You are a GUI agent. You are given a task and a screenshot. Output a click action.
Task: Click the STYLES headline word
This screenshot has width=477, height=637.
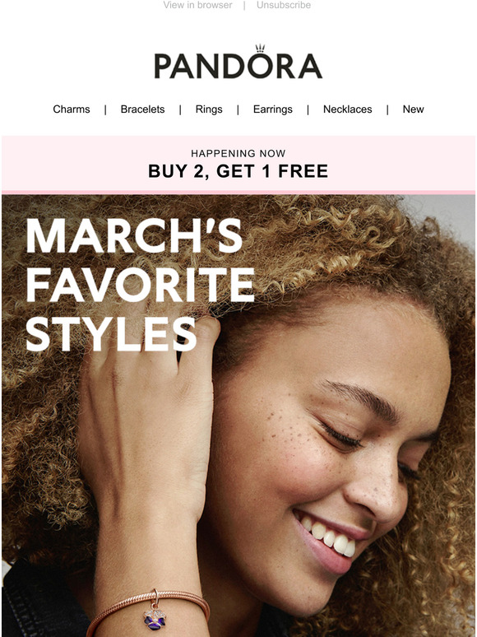coord(112,334)
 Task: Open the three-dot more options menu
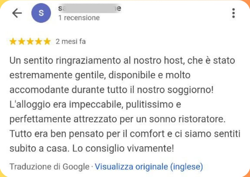233,13
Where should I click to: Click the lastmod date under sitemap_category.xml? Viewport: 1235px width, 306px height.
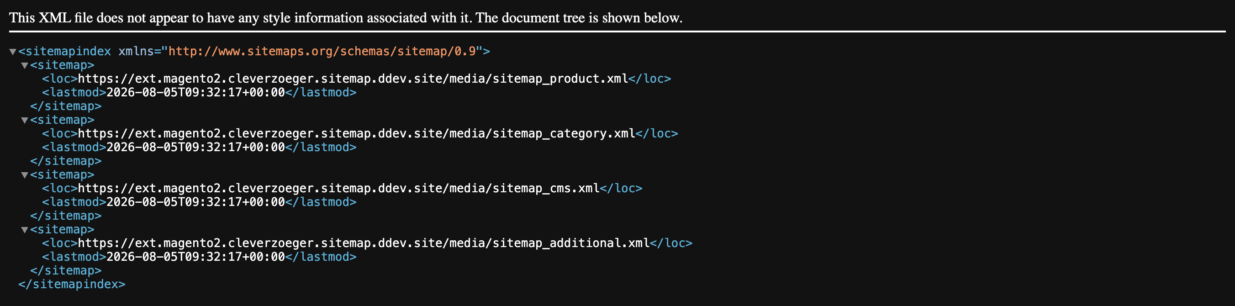[196, 147]
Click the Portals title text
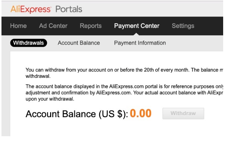 [69, 9]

..........

Task instructions:
Restate word for word, please, the line containing "Where should I" and all lines after it through the end of the material; the pictures do not belong in the copy.

Response to the task:
Where should I click to: Click the lastmod date under sitemap_category.xml? Viewport: 1235px width, 306px height.
[196, 147]
Click the Portals title text
 [69, 9]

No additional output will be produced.